No pertenecía al círculo cercano de Terminator Trump
La renuncia llega en plena especulación sobre una remodelación del equipo del presidente ante la investigación sobre Rusia
Trump también prepara la creación de un equipo legal que le ayude a navegar la investigación del FBI y de un fiscal especial, que buscan determinar si hubo coordinación entre el entorno del republicano y el ciberataque de Rusia contra el Partido Demócrata durante la campaña electoral y que buscaba ayudar a Trump a ganar las presidenciales de noviembre.
El director de comunicación de la Casa Blanca, Mike Dubke, dejará su puesto en los próximos días.
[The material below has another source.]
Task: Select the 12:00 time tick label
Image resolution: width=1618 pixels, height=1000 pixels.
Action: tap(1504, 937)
La renuncia llega en plena especulación sobre la reestructuración que prepara Trump de su equipo para tratar de aislar su corta presidencia del desgaste por la investigación de los lazos de su entorno con Rusia.
Dubke, de 47 años, entró en la Casa Blanca en febrero contratado por el jefe de prensa y portavoz, Sean Spicer. No participó en la campaña electoral de Trump, lo que convirtió desde el principio en un outsider que no contaba con la confianza plena del republicano. Trump prima la fidelidad de los suyos y ese puede haber sido uno de los lastres de Dubke. El exempresario en publicidad dimite por “un número de razones”, entre ellas razones personales, según explicó ayer a CNN.
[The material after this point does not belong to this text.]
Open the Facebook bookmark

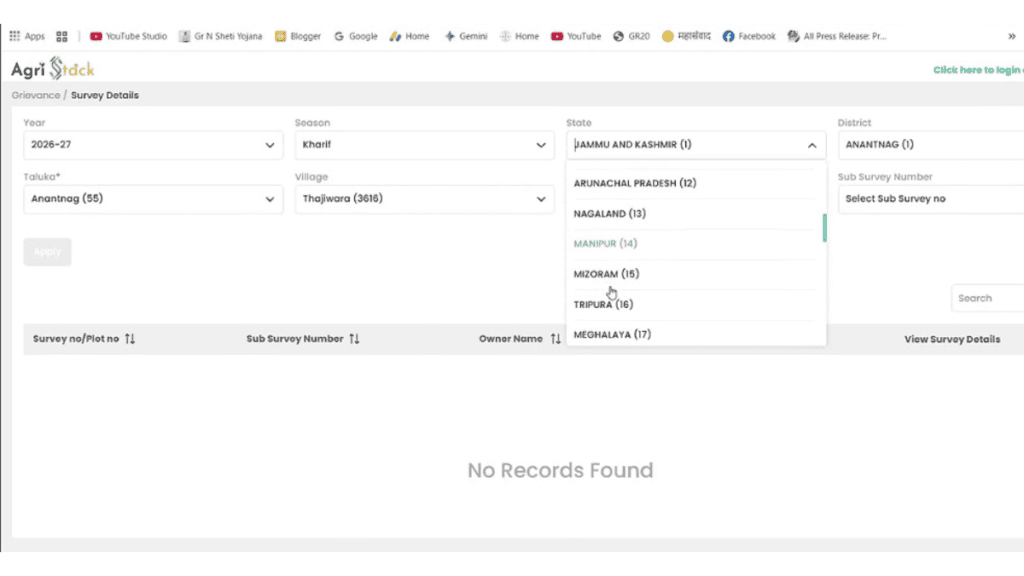tap(749, 36)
Según medios estadounidenses, Dubke presentó su renuncia el 18 de mayo, pero se decidió no anunciarlo hasta que Trump culminara su primera gira internacional. La dimisión se hará efectiva en los próximos días y es posible que venga acompañada de otros cambios. El portavoz Spicer también está en la cuerda floja y se especula con que pueda perder presencia pública.
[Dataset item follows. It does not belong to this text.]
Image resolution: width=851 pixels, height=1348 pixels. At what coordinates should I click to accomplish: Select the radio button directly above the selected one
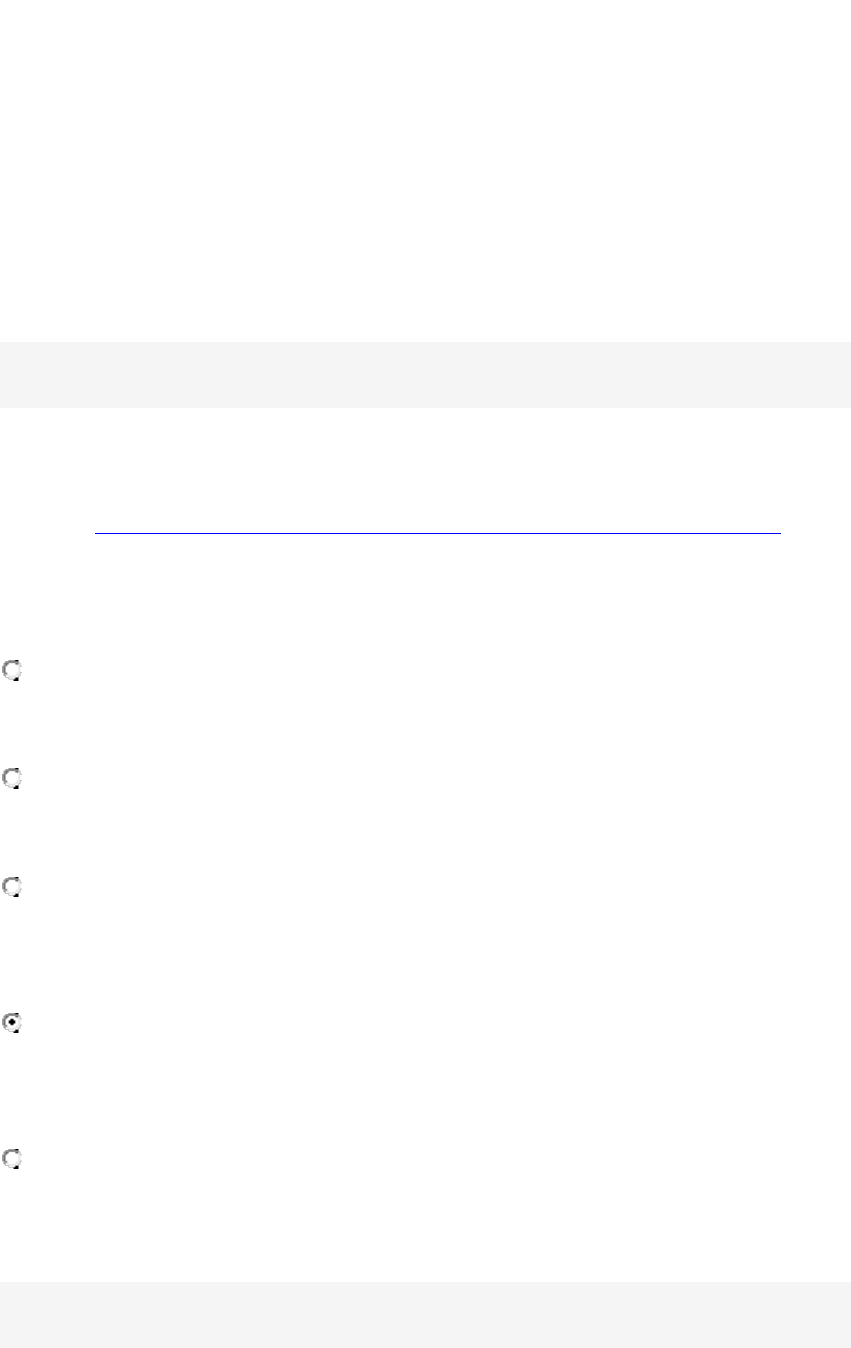coord(12,886)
Acechado por la trama rusa, Trump está sopesando hacer cambios en su equipo de comunicación. Estudia crear un grupo de comunicación de crisis que se centre solo en la gestión de las novedades de la investigación sobre los vínculos de su entorno con Moscú. Los portavoces actuales aparecerían menos ante los medios de comunicación, y el presidente aumentaría sus actos públicos para cortejar a su base fiel de votantes y tratar de centrar el debate en su agenda política.